* _Task to carry out_
For the listing below, return the line containing "Go to the Home page icon", the line containing "Task: Click inside the Code input field", and all lines in between, exactly as written and nothing else.

--------------------

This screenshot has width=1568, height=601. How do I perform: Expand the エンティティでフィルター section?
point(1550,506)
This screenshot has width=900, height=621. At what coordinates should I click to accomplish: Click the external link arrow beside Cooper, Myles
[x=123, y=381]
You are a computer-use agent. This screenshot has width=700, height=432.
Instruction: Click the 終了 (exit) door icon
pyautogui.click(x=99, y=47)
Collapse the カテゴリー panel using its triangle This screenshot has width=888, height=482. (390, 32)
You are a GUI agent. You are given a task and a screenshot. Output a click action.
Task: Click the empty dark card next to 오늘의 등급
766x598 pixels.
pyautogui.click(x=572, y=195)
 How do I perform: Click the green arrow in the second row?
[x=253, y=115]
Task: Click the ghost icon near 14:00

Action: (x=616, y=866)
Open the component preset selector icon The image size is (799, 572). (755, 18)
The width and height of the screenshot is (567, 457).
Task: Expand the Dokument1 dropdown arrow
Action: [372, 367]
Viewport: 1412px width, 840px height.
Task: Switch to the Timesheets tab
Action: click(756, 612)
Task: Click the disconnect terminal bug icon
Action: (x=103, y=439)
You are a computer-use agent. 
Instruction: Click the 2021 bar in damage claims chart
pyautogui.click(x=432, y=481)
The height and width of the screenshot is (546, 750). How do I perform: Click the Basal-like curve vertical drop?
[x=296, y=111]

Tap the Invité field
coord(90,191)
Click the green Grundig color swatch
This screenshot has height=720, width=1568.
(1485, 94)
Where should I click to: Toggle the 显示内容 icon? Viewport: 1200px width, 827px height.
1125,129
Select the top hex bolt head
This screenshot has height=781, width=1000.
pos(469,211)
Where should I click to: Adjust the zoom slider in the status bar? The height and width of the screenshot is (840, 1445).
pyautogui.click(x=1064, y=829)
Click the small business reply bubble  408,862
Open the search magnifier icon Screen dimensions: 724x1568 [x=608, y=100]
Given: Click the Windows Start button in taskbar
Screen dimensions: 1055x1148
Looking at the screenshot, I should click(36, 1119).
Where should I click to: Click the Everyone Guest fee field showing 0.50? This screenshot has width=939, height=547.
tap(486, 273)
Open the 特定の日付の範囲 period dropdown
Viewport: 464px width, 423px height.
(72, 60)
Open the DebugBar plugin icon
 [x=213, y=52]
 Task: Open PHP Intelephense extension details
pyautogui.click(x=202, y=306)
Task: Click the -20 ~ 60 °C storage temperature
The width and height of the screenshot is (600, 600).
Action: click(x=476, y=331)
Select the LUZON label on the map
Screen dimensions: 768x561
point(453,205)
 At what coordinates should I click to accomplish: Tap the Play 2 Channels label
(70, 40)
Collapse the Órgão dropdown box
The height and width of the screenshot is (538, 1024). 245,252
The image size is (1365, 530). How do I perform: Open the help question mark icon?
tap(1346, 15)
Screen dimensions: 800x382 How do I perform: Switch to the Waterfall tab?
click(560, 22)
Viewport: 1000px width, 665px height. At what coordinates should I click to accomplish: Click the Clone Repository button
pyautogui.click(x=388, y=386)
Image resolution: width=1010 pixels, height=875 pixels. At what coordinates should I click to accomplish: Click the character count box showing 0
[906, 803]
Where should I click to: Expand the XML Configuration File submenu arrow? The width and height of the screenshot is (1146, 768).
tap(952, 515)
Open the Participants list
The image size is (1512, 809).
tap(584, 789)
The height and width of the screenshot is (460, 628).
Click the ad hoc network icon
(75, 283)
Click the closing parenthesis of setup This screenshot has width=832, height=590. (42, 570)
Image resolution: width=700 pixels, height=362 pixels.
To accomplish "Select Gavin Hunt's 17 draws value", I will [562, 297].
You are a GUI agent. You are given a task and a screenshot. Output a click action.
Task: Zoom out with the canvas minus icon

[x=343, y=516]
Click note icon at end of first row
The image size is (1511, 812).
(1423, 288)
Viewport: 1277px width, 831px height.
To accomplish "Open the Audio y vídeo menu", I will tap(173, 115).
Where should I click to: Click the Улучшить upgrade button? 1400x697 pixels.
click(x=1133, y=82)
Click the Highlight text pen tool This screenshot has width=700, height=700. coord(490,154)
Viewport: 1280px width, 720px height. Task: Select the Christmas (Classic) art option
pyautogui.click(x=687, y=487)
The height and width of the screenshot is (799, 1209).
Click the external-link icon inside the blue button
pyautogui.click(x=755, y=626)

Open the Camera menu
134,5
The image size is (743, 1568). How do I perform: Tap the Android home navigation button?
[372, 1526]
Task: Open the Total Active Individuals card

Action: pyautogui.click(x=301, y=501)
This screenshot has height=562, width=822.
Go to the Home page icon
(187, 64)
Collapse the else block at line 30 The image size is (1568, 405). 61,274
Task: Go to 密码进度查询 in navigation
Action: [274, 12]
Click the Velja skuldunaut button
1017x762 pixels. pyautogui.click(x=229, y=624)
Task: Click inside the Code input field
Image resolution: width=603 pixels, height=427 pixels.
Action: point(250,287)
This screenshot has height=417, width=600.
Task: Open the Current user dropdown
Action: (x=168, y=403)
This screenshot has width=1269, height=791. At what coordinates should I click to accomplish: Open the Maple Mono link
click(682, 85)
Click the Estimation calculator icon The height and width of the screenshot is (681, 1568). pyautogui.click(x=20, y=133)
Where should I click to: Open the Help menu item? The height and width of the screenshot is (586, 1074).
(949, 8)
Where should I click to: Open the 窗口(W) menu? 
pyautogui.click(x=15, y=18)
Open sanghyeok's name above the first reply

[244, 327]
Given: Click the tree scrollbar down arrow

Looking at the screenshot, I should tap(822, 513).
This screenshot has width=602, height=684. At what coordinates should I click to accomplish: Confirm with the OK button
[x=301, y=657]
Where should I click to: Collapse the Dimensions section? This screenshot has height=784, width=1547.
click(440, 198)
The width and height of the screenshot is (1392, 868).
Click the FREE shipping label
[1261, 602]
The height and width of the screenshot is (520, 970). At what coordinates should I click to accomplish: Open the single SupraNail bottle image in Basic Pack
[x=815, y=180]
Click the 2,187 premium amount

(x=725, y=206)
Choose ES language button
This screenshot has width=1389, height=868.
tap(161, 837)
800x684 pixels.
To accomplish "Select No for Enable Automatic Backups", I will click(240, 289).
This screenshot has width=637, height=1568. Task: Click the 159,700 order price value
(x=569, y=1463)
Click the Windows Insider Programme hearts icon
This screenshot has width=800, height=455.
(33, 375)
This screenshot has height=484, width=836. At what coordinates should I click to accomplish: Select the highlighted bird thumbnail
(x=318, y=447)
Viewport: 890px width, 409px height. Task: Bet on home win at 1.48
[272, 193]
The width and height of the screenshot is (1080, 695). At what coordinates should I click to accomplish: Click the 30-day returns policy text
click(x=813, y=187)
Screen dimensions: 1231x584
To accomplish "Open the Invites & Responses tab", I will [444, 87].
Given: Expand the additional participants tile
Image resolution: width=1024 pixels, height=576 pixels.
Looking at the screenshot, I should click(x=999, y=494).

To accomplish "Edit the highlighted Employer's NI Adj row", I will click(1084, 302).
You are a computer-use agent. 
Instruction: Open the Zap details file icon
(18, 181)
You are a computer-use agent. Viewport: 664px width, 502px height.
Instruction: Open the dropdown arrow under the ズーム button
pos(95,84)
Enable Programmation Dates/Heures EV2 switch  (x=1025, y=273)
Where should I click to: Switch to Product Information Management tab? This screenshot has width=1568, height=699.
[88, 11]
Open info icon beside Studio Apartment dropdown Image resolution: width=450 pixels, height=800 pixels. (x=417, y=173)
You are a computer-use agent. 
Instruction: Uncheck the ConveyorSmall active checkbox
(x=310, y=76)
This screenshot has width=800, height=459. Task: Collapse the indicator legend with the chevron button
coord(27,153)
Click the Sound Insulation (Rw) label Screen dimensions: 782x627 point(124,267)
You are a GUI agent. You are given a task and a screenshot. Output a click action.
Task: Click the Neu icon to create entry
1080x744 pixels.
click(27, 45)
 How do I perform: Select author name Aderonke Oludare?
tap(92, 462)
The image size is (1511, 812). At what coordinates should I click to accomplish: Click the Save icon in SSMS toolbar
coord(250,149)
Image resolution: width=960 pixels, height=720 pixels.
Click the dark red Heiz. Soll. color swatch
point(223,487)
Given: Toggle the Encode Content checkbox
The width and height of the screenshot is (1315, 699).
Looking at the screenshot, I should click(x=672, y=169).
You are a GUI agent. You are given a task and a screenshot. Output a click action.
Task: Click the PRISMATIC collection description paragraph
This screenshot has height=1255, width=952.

--------------------

* _Result for this exercise_
Go to the Home page icon
(187, 64)
Collapse the else block at line 30 The image size is (1568, 405). 61,274
Task: Go to 密码进度查询 in navigation
Action: [274, 12]
Click the Velja skuldunaut button
1017x762 pixels. pyautogui.click(x=229, y=624)
Task: Click inside the Code input field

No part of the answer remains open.